What you have to do: All lines holding the string "screenshot" should be copied from the data below.

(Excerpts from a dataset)
-=-=-

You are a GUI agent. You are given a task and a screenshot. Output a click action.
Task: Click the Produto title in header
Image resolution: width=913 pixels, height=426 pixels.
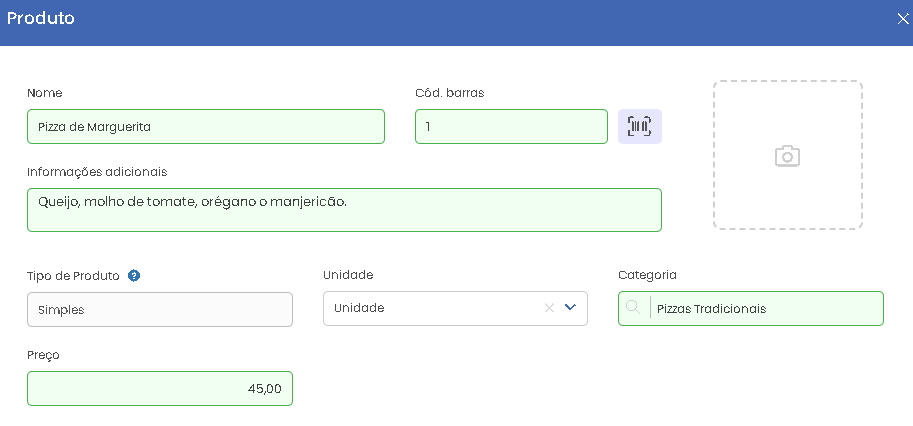41,18
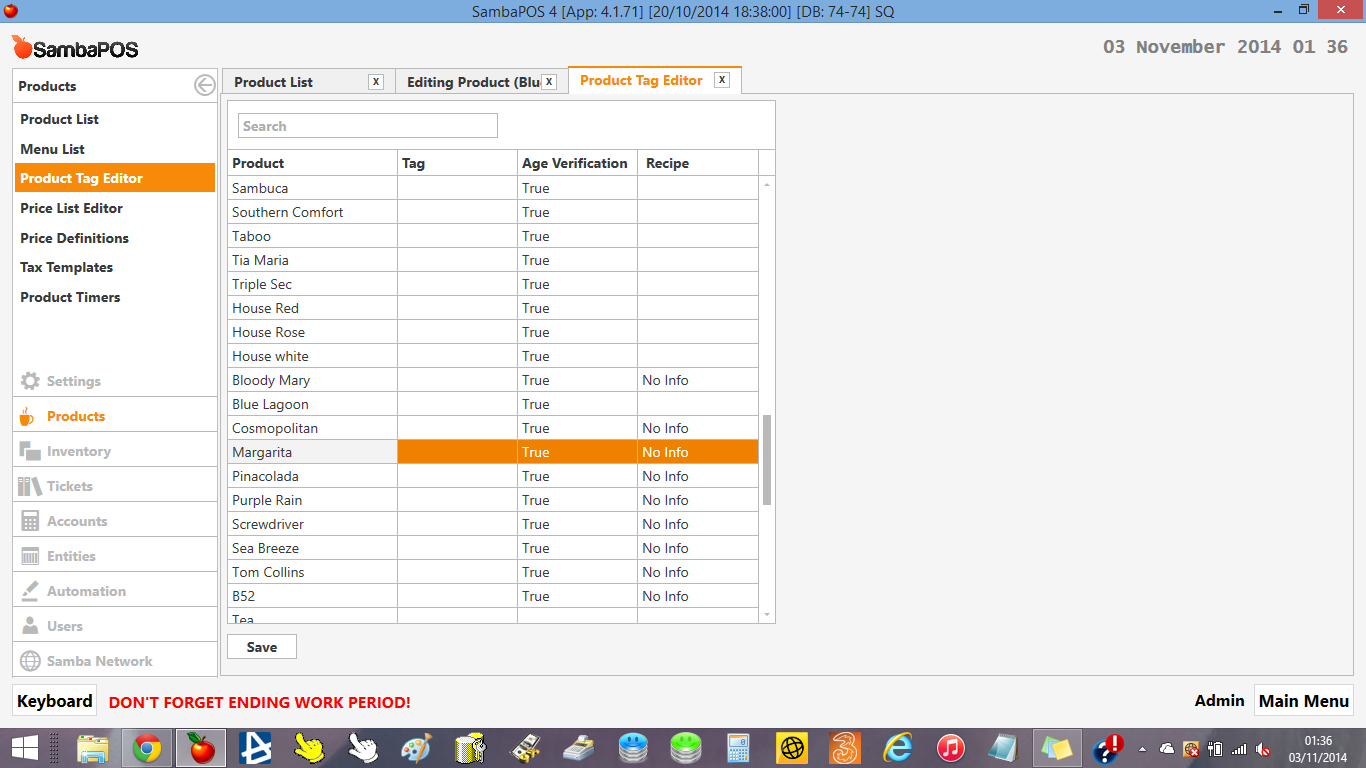
Task: Open Inventory section in sidebar
Action: (78, 451)
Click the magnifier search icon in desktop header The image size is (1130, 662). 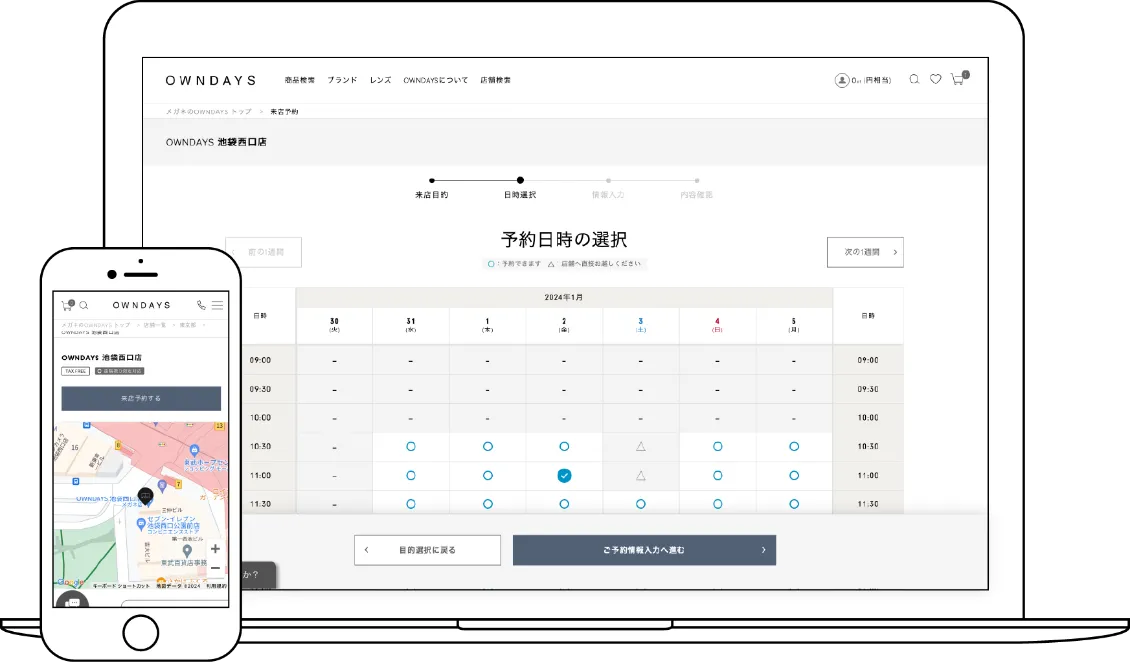(x=914, y=80)
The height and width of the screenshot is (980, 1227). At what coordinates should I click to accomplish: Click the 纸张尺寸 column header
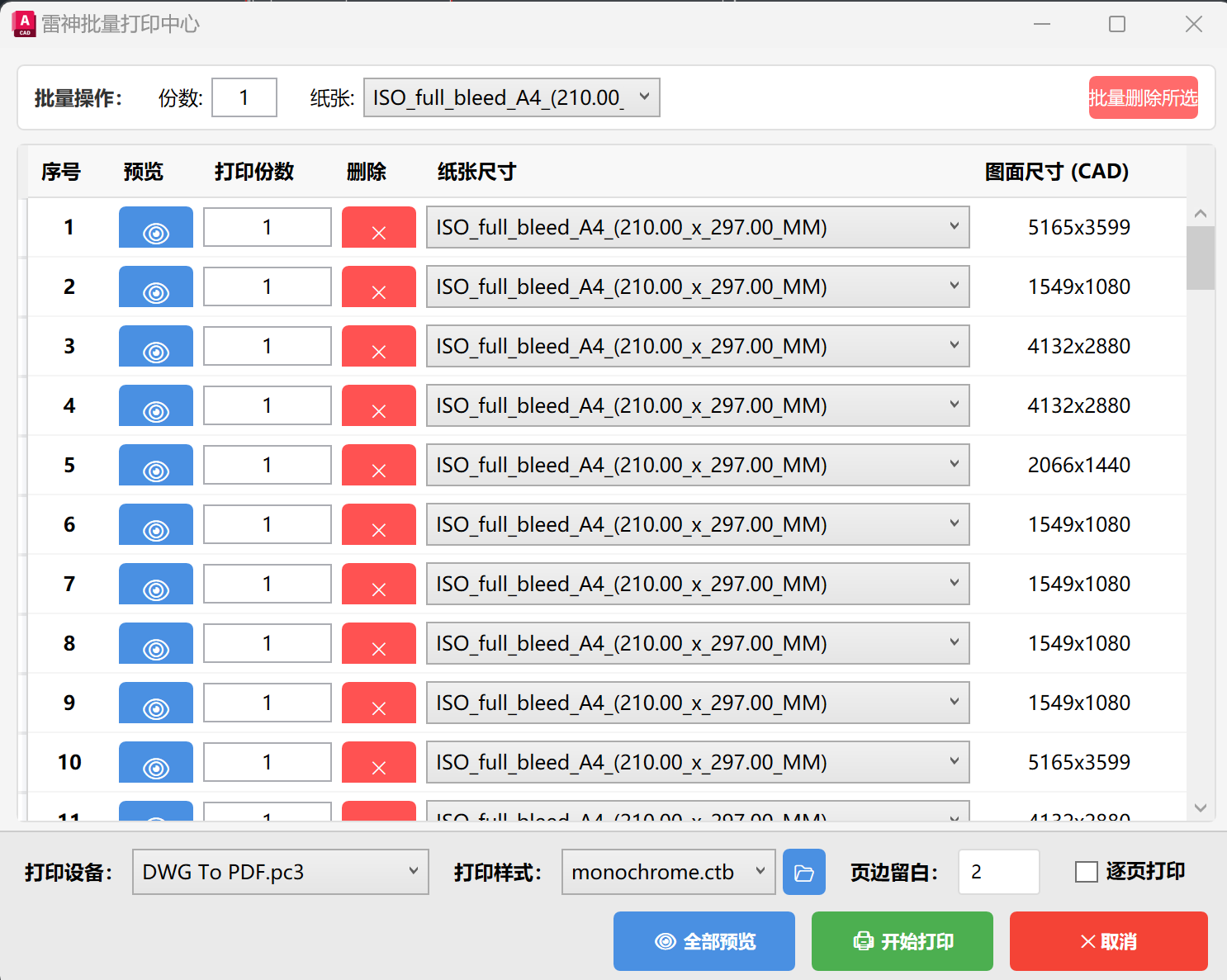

-=-=-

Solution for this task:
You are a GUI agent. You are given a task and a screenshot. Output a click action.
The height and width of the screenshot is (980, 1227). At what coordinates should I click to accomplish: Click the 纸张尺寸 column header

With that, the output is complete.